## What is being asked:
Copy the rows below word for word, from the very first line through the line that contains "click(x=389, y=113)", including both. Leave the pictures out of your copy.

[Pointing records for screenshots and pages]

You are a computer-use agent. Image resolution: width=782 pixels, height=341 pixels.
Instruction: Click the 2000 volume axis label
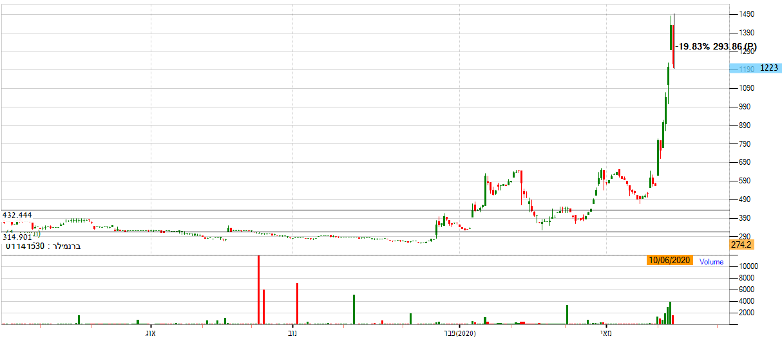point(747,313)
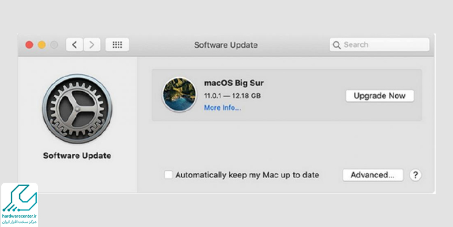Open the Advanced... options
Viewport: 453px width, 227px height.
[372, 175]
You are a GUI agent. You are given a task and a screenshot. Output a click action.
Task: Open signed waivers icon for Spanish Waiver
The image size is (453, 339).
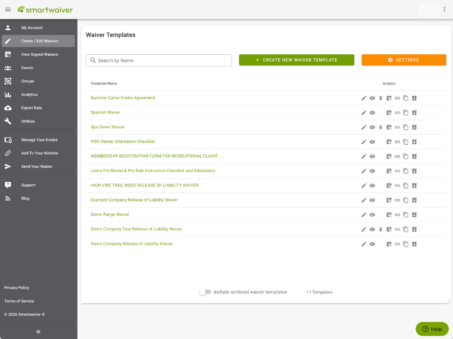click(x=389, y=113)
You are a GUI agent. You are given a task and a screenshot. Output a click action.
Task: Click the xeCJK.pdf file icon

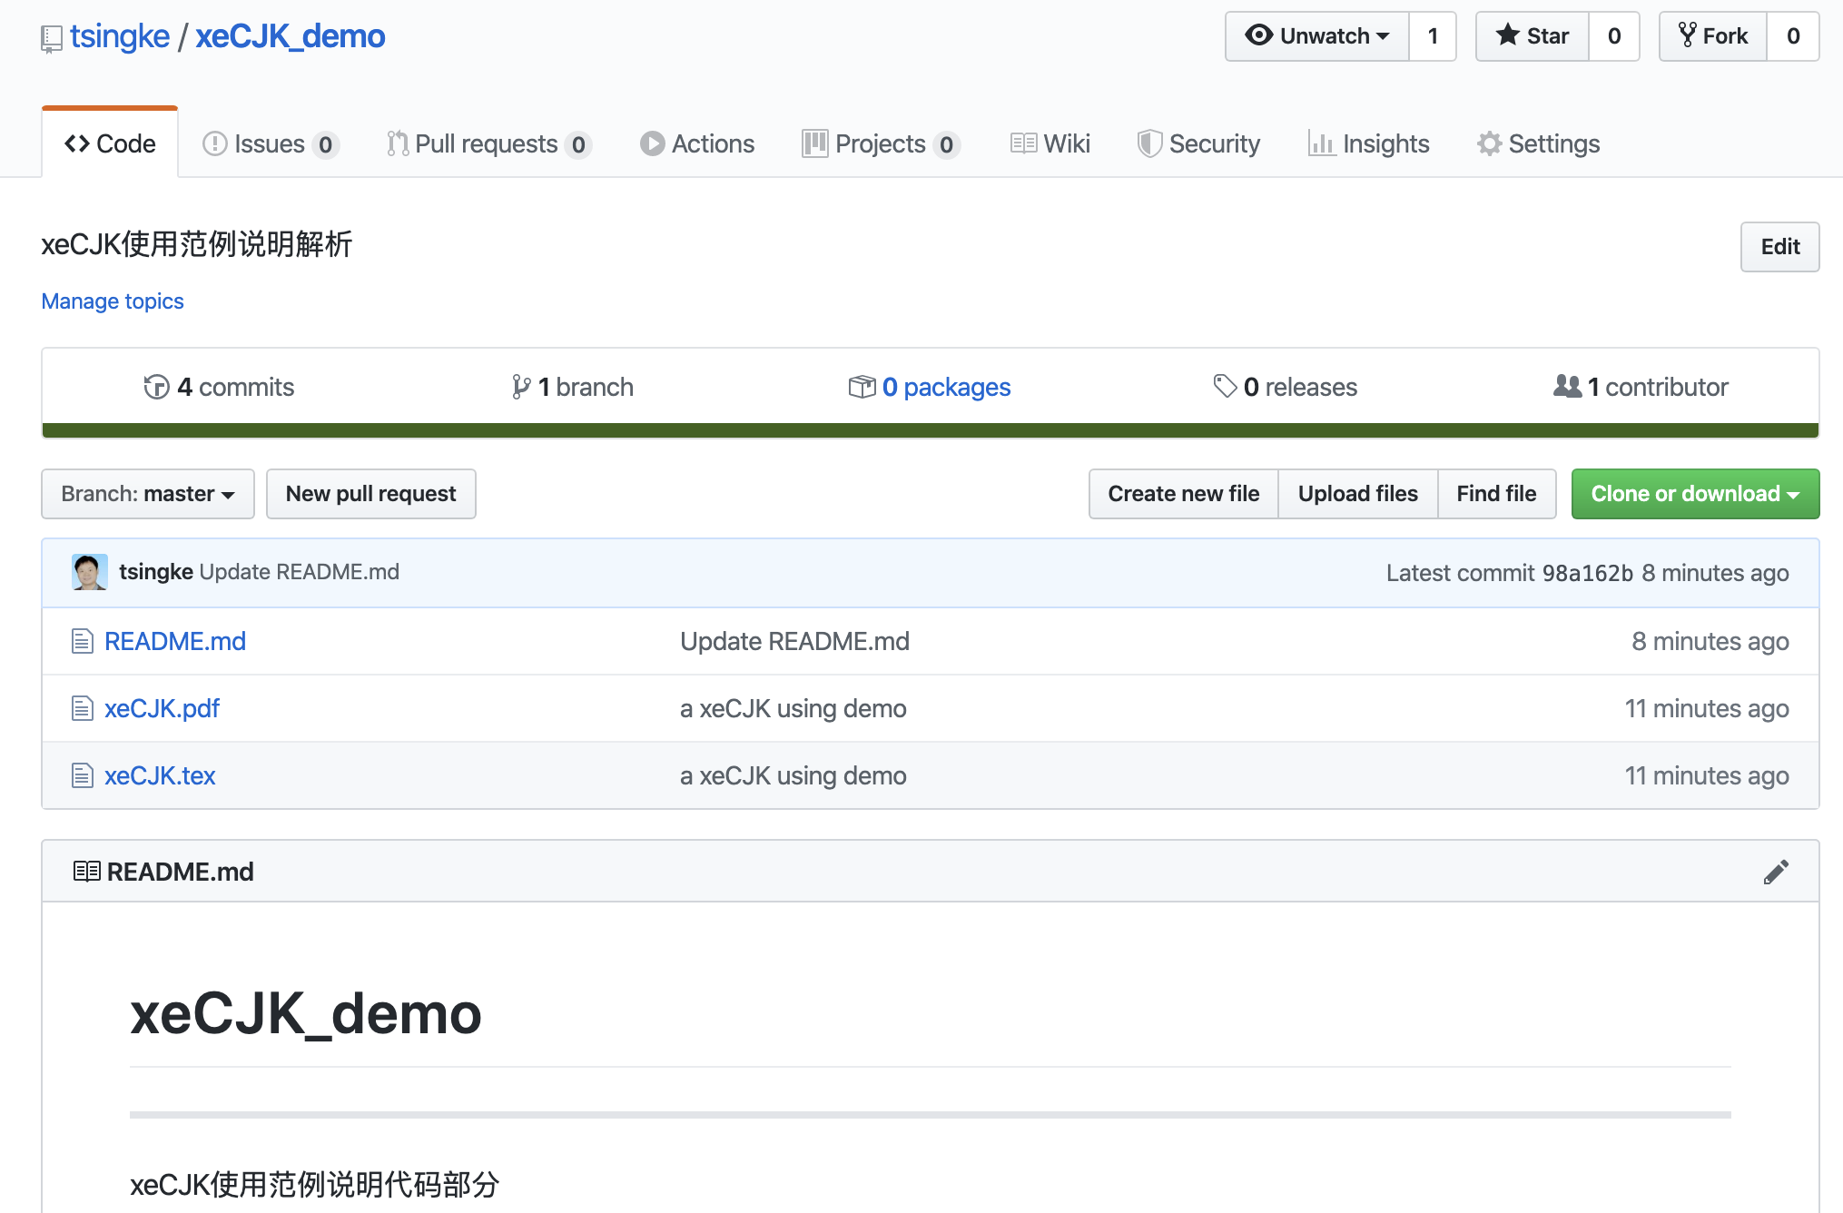pyautogui.click(x=83, y=709)
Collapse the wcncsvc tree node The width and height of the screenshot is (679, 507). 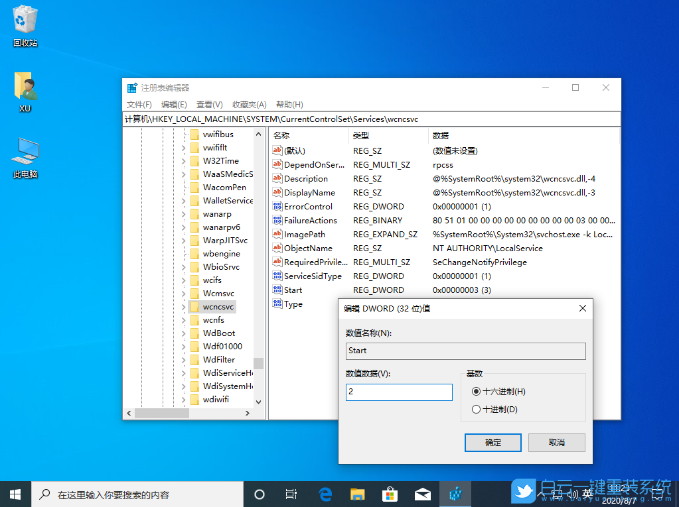(183, 306)
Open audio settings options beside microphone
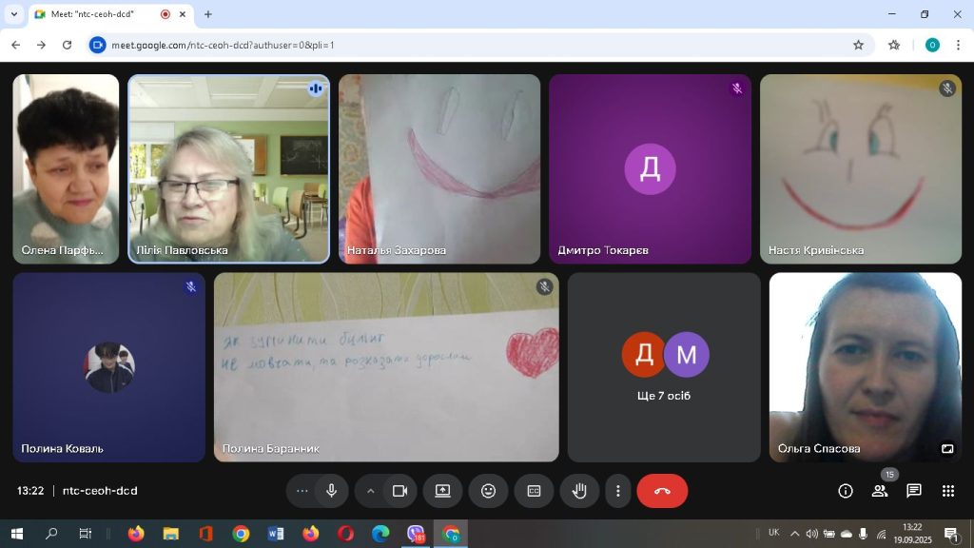974x548 pixels. [x=302, y=491]
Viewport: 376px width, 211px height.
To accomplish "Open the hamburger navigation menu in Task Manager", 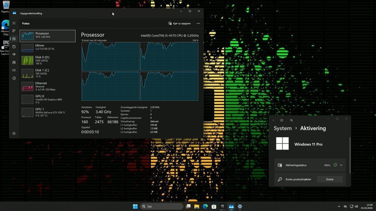I will (14, 23).
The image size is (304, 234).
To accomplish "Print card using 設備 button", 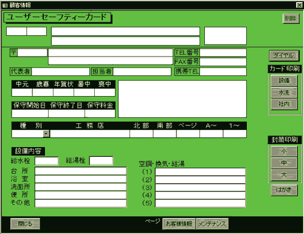I will [x=284, y=80].
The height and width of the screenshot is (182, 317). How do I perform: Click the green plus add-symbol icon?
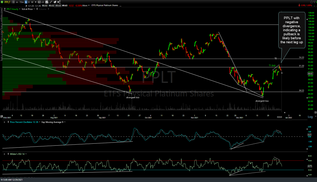pyautogui.click(x=2, y=2)
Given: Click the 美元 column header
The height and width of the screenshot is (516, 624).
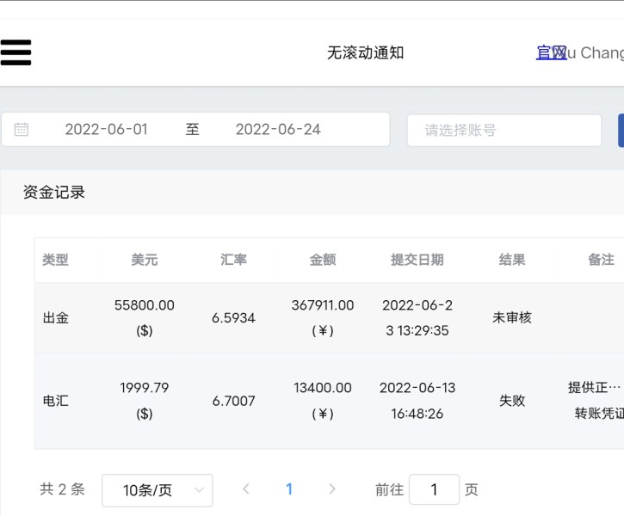Looking at the screenshot, I should [x=145, y=260].
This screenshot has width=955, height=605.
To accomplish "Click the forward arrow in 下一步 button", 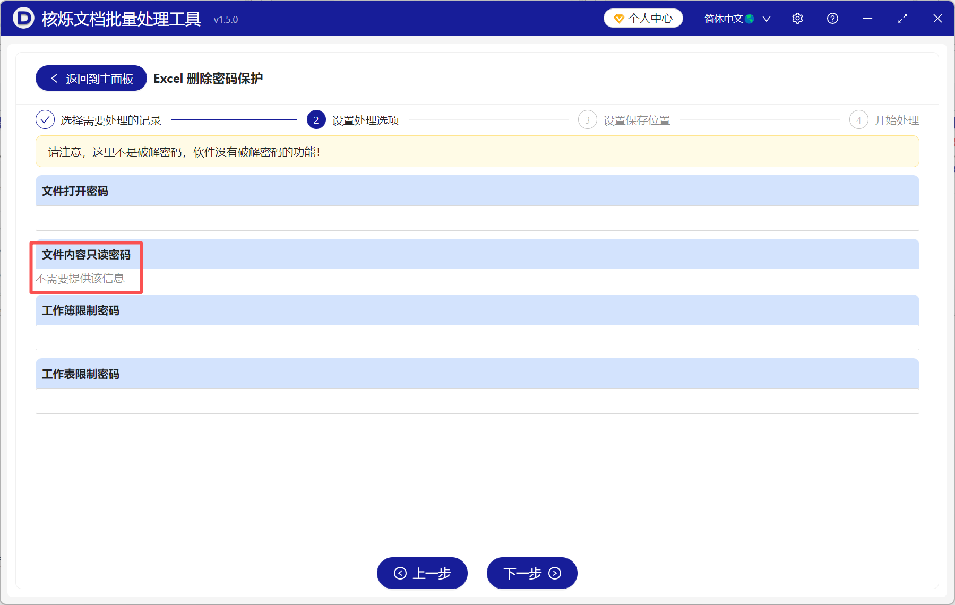I will pos(554,573).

## Solution to the problem:
You are a computer-use agent. Image resolution: width=782 pixels, height=341 pixels.
Instruction: Click the 2000 volume axis label
point(747,313)
Open the Advanced... options
Viewport: 453px width, 227px height.
[372, 175]
You are a GUI agent. You are given a task and a screenshot. Output a click action.
Task: Open signed waivers icon for Spanish Waiver
The image size is (453, 339).
click(x=389, y=113)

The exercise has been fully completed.